Open thomasGodfrey opened 3 years ago

thomasGodfrey commented 3 years ago

This would need further discussion with someone in-the-know, but I got the sense from our meeting (8th Dec) this could be interesting to look into

COVID Symptomatic tests, conducted in the ED, must be portered to the lab, processed, and communicated back to the ED. The lab has an average input of around 800 tests a day (need verifying). As a result, the typical turnaround time for a lab test is close to 24 hours. For cases where a test result is needed more quickly, the tests can be placed in a red bag to signify to the lab that this test requires priority. Typically, these red bags have been used for surgery patients, as well as patients who are considered at-risk. With COVID presenting such a high risk to the ED, staff have been advised to send all COVID tests in one of these red bags. While case numbers are relatively low, this system appears manageable, as only a small number of tests are prioritised. But, in the case of another COVID spike, and as other respiratory diseases (such as Flu) become more prevalent over the winter period, there is a risk that it will no longer be appropriate to treat all ED tests as a priority. If the lab is overrun with red bags, then the priority system may begin to falter. The relative priority of COVID tests may vary across ED cases, and so the red bag system may no longer be appropriate.
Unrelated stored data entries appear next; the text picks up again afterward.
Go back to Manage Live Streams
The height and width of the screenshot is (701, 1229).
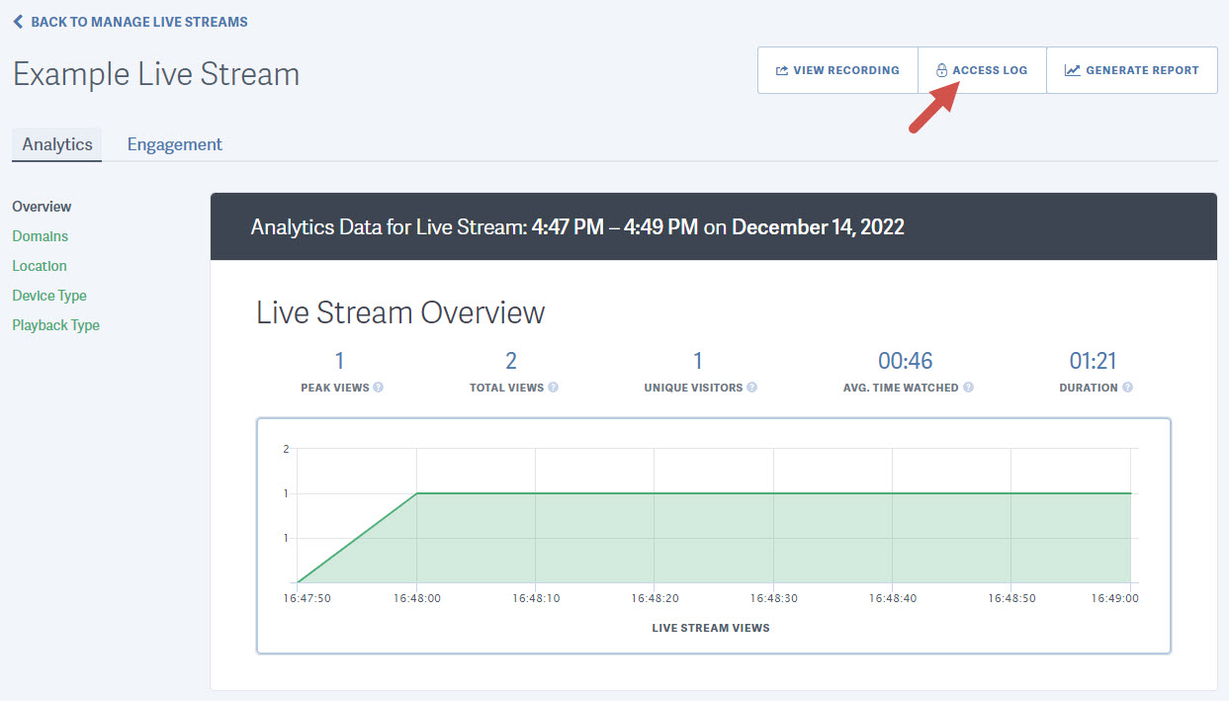pyautogui.click(x=129, y=21)
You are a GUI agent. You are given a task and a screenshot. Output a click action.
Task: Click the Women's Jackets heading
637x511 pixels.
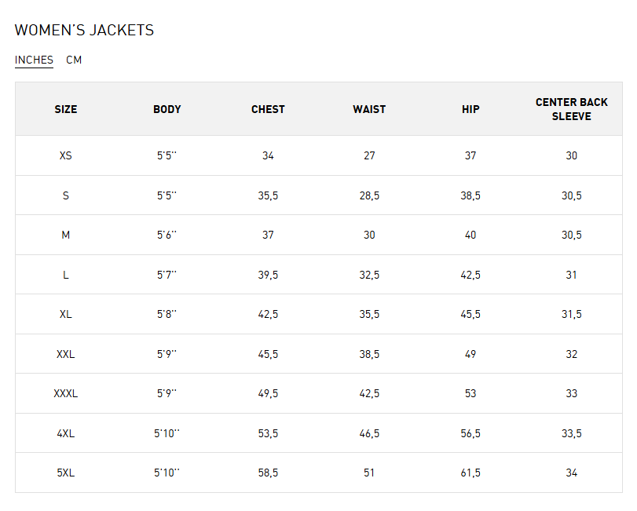[x=85, y=30]
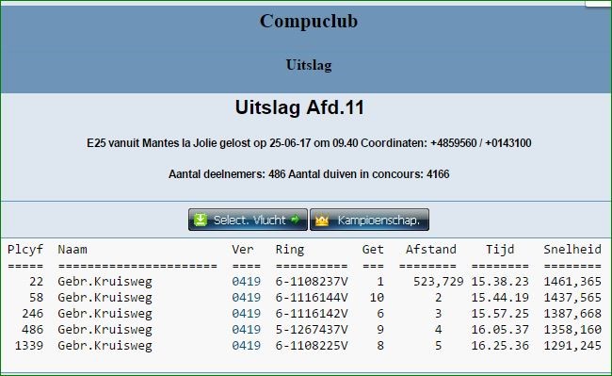612x376 pixels.
Task: Click the Uitslag subtitle in the header
Action: [x=308, y=65]
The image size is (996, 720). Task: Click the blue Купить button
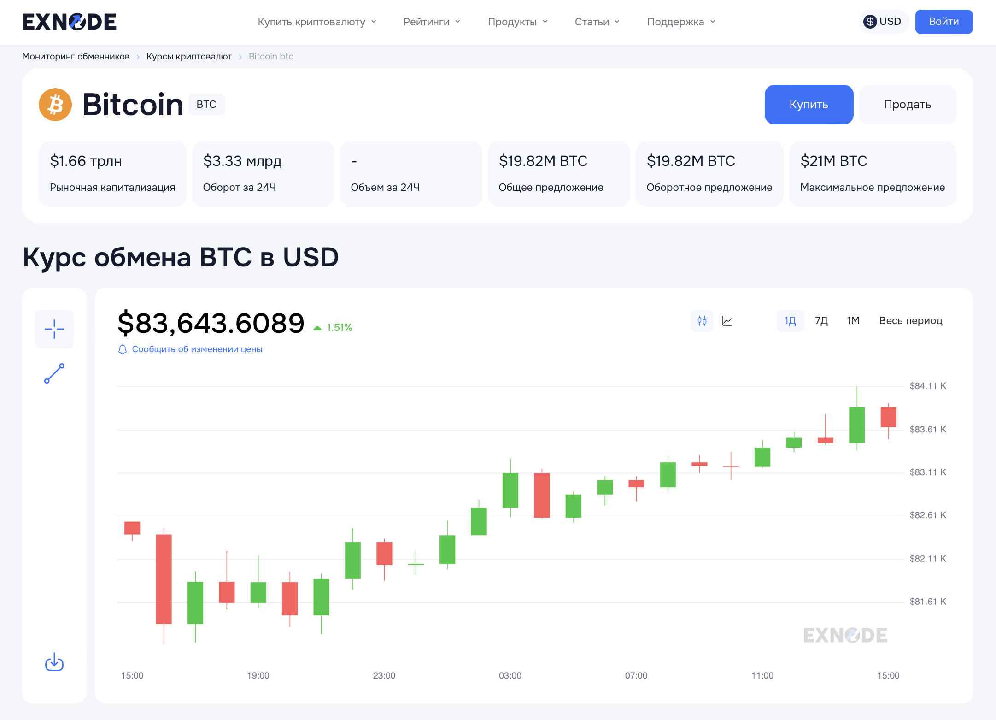tap(809, 105)
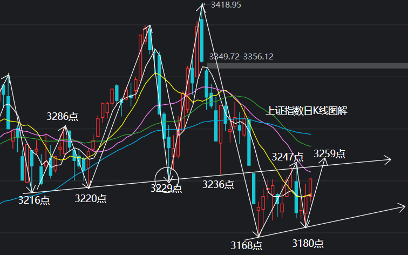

It would be interesting to investigate the cut-off points at which the red bag system results in decreasing lab result performance. At what number of COVID tests, is it no longer beneficial to red-bag a test. At what point does red-bagging every ED test result in actual high-priority patients waiting longer.

szschaler commented 3 years ago

Very good write up. How would ABM (rather than, say, system dynamics or discrete event) modelling help here?